Nero ve ben, muhteşem beyaz bir asil elbise giymiş olan uzun altın saçlı kadına biraz şaşkın bir ifadeyle baktık.
Kadın Victor’a sıkıca sarılmıştı ve gitmesine izin vermeyecek gibi görünüyordu:
“Natashia, şaşırdım.
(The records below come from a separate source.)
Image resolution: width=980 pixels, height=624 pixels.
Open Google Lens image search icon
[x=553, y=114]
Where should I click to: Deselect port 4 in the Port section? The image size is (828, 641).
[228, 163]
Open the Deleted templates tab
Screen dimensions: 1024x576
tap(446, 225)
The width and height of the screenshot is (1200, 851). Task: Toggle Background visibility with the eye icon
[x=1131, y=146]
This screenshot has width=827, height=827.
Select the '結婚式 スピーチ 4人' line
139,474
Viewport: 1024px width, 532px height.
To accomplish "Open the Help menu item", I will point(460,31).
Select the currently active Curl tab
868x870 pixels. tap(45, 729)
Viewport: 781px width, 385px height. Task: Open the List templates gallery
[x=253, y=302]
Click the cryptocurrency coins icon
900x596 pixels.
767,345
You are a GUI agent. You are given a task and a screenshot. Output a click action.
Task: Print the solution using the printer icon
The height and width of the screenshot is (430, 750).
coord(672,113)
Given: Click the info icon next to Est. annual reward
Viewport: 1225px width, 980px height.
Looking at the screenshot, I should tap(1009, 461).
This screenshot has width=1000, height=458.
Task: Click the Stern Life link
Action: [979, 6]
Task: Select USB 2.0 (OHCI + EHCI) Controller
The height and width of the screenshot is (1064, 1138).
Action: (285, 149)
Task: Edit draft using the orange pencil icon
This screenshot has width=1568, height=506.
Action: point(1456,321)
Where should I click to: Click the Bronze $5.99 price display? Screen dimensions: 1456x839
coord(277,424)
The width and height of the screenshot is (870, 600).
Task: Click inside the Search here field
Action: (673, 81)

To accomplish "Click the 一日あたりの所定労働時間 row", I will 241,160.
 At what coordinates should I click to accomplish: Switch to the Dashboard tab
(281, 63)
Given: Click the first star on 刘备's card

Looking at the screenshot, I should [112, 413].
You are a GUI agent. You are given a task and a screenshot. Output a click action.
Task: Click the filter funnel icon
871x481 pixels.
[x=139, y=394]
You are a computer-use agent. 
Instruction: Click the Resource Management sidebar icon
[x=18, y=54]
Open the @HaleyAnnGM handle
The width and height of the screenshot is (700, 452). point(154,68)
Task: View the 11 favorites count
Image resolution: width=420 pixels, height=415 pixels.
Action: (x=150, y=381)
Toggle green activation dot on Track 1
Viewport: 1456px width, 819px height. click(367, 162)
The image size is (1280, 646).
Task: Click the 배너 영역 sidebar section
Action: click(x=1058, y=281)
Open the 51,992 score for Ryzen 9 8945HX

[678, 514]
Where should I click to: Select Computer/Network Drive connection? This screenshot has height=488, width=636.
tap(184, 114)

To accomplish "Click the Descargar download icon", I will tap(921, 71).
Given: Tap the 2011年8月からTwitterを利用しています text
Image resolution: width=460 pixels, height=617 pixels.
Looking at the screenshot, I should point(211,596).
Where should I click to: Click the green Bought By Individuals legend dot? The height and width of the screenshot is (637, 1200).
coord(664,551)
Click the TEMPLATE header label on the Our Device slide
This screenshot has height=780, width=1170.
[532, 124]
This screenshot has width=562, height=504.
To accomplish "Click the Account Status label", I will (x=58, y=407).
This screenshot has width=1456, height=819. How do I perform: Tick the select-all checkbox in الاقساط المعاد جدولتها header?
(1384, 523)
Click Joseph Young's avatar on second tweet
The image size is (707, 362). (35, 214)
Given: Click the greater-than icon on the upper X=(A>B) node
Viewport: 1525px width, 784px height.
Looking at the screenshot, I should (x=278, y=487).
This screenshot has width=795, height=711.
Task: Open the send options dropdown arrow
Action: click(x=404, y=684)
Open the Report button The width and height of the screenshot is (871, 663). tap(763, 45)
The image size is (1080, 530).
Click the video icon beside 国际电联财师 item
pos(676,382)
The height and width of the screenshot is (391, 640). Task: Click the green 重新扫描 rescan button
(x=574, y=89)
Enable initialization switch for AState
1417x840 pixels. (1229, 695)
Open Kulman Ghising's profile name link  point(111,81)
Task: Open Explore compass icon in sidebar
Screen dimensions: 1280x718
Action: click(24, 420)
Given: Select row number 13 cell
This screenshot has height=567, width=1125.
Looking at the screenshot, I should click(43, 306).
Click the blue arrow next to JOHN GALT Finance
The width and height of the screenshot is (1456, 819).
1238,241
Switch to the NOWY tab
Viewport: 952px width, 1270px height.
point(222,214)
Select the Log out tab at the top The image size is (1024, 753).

Buraya gelmeni beklemiyordum.” Victor kadının başını okşarken hafifçe yorum yaptı.
“…kötü bir sürpriz mi?” Kadın ona bakarken uysal bir ses tonuyla sordu.
“Elbette değil.” Victor sevgi dolu bir bakışla kadının yanağını okşadı.
Bu bakış beni biraz rahatsız etti ama homurdandım ve görmezden geldim.
“Hehehe~.”
“Başka bir anne mi?”
“…” Nero’ya baktım ve sanki bu sıradan bir şeymiş gibi boş bakışlarını gördüm:
“Öyle de diyebilirsin.” Aralarındaki ilişki bir sır değildi.
“O kim?”
“Sasha Fulger’in annesi.”
“Kontes Annasthashia Fulger, ya da isterseniz Natashia.”
“Hmm…” Nero bir şeyler düşünüyor gibiydi ve çok geçmeden yorgun bir yüz ifadesiyle konuştu:
“Benim kaç tane annem var? Kısa bir hesapla dört diye düşünebilirim. Bekle, hizmetçileri de katarsan, dokuz mu?”
“…Bu gerçekten iyi bir soru…”
“Ugh.”
Nedense Nero için üzülmekten kendimi alamıyordum, bu adamın ilişkileri çok karmaşıktı.